Task objective
Every line below between the one holding "Task: Expand the İlan Tarihi dropdown" and the one holding "Task: Open the font family Aa dropdown", inclusive, should be copied exactly, and no other line.

Stored data
=-=-=-=-=

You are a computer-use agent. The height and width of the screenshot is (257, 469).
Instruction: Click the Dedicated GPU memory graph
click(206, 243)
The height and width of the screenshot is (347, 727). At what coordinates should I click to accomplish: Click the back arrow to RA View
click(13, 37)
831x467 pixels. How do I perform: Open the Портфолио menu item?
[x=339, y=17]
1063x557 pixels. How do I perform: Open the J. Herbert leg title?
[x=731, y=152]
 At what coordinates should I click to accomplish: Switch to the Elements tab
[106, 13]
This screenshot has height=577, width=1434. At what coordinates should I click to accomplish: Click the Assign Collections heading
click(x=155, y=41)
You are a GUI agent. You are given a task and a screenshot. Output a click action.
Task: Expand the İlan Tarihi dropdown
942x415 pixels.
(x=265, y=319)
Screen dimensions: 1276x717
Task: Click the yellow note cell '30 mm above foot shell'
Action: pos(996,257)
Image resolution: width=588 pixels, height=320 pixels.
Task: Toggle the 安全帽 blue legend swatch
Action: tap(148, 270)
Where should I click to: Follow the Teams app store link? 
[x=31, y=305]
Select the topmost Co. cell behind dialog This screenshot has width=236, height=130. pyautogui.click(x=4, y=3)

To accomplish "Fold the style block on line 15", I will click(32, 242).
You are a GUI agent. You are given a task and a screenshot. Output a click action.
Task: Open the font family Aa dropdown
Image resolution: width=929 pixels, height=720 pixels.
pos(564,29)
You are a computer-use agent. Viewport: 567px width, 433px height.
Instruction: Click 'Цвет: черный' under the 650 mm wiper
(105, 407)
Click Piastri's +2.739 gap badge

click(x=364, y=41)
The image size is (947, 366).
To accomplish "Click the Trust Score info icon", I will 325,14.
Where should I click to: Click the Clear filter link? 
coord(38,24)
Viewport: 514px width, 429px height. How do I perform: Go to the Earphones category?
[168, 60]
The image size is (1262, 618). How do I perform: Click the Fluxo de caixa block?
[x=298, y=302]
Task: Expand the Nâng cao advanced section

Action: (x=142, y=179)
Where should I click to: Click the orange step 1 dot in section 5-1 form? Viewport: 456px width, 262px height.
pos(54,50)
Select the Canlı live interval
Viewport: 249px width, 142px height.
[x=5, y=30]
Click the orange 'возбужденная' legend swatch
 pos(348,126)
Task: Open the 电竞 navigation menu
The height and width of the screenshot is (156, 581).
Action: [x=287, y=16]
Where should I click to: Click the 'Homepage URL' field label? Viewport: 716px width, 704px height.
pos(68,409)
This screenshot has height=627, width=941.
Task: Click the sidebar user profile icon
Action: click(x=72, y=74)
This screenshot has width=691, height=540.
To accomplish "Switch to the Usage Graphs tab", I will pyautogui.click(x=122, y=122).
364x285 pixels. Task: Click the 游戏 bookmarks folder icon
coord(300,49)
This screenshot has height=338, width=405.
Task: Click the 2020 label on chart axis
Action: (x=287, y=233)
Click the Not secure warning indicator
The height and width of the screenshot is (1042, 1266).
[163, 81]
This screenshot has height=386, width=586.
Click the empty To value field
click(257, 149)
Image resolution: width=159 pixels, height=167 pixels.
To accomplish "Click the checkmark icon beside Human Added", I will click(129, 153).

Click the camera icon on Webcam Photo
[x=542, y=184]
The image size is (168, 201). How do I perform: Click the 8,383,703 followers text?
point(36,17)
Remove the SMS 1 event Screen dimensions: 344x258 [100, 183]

=-=-=-=-=

Response for this exercise
Task: Expand the İlan Tarihi dropdown
942x415 pixels.
(x=265, y=319)
Screen dimensions: 1276x717
Task: Click the yellow note cell '30 mm above foot shell'
Action: pos(996,257)
Image resolution: width=588 pixels, height=320 pixels.
Task: Toggle the 安全帽 blue legend swatch
Action: tap(148, 270)
Where should I click to: Follow the Teams app store link? 
[x=31, y=305]
Select the topmost Co. cell behind dialog This screenshot has width=236, height=130. pyautogui.click(x=4, y=3)

To accomplish "Fold the style block on line 15", I will click(32, 242).
You are a GUI agent. You are given a task and a screenshot. Output a click action.
Task: Open the font family Aa dropdown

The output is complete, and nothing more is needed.